「食」が生きる気力に 好きなものを好きな時に食べられる
男性が常々口にしていたのが、「人間っていうのは気力が大切やね。僕の場合は何かを食べたいと思うことが元気の証しやね」。ワインが大好きで、体としてはもうアルコールを受け付けられる状態じゃなかったのですが、ワインを一口飲んだり(なめると言う方が合っているかもしれません)、亡くなる1カ月前には、前回参加時には「これがもう最後」と思っていた仕事仲間との同窓会にも参加し、仲間とたくさん飲んだり食べたりしていました。
そして「先生に会えなかったら人生が狂ってた。80年生きて、最後にこんなに素晴らしい人生を送れると思わなかった」と言葉を残され旅立たれていかれました。

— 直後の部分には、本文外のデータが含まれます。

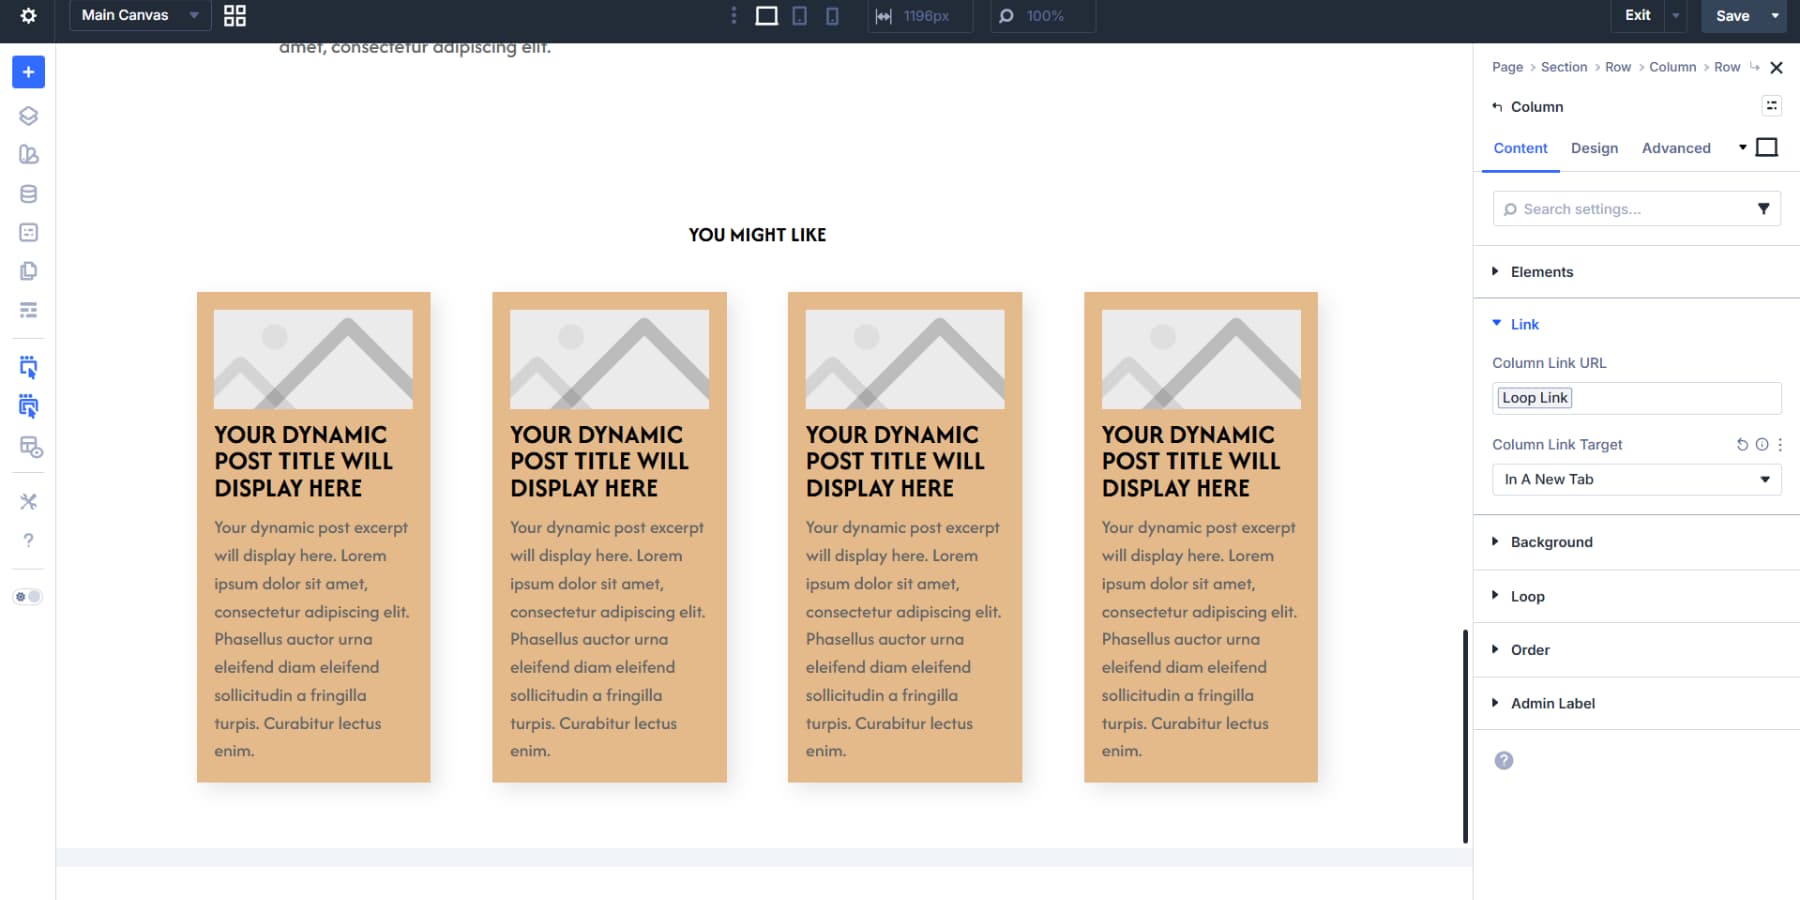Click the Search settings field
This screenshot has width=1800, height=900.
[x=1620, y=208]
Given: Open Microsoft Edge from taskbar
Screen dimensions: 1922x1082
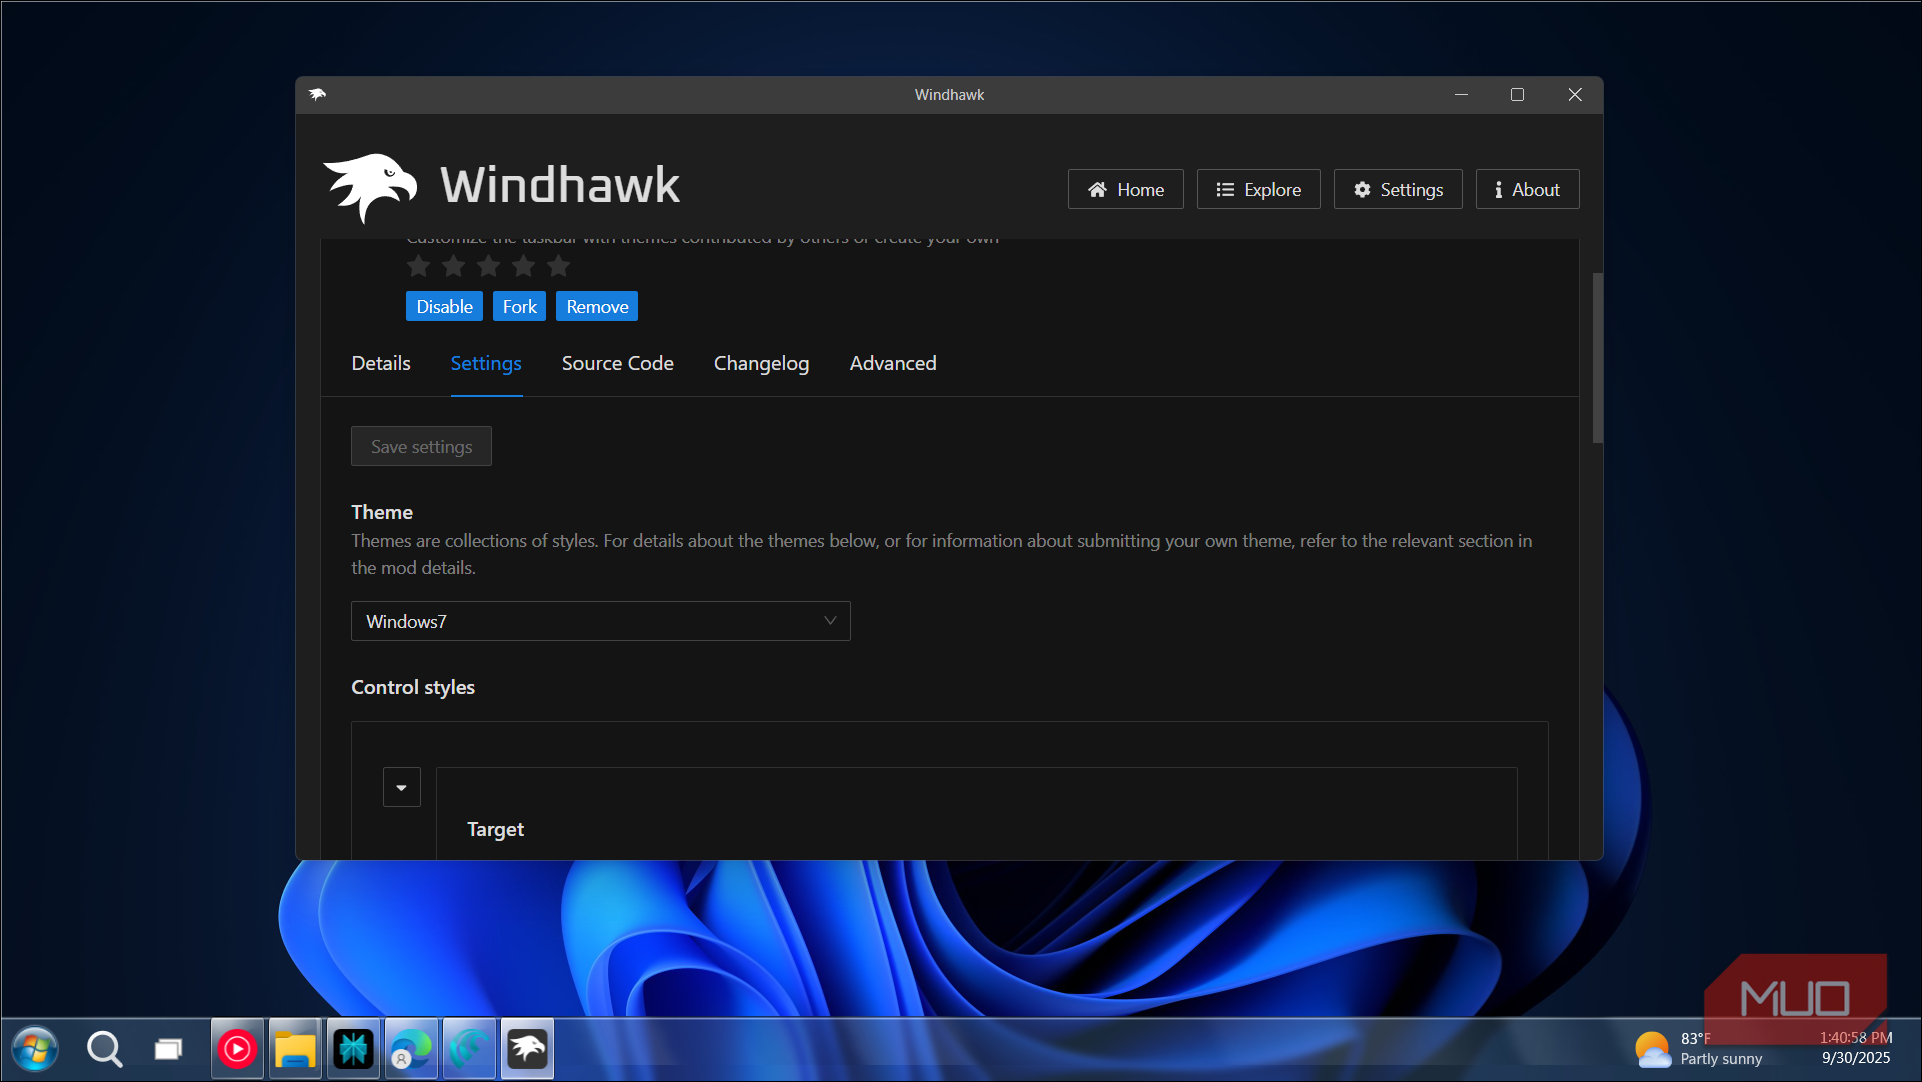Looking at the screenshot, I should [411, 1049].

みとった奥さまも、「退院する時に先生はあと1~2週間かもとおっしゃっていましたが、長すぎることもなく短すぎることもなく、結果としてホスピスに入らなくて本当によかった。病院とはまったく違う対応をしていただき、病院だとこんなふうに過ごせなかったと思います。次は私も診てくださいね」とおっしゃってくださいました。

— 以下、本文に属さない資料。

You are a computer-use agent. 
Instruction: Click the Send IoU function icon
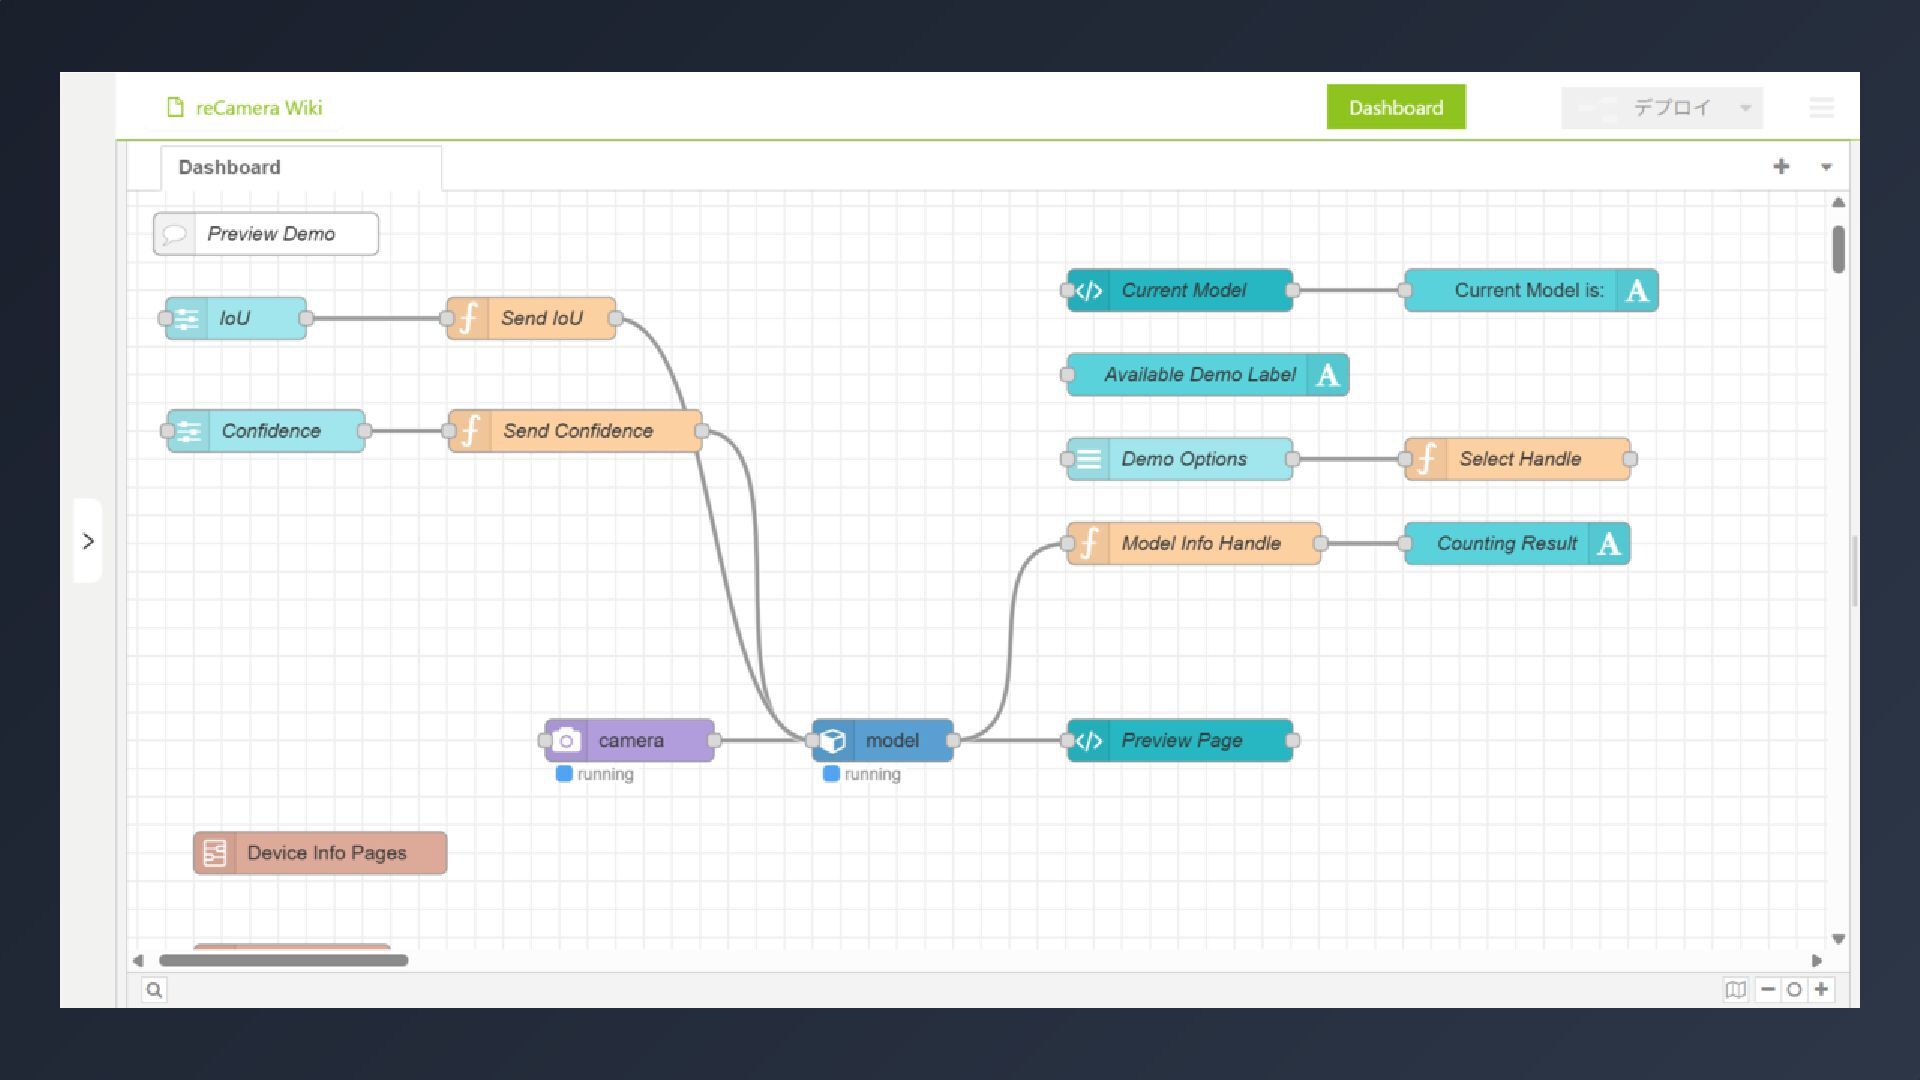click(x=468, y=319)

医師によっては、「食べたら誤嚥を起こしてしまうからやめましょう」「胃ろう(胃から直接栄養を摂取するための医療措置)にしましょう」といった判断をするかもしれません。そういう場合、患者さんや家族が誤嚥というリスクを十分理解し、医師と認識を共有する必要があります。患者さんに「食べたい」という気持ちがあるなら、家族も医師もそれを止めるべきではないと、私は考えています。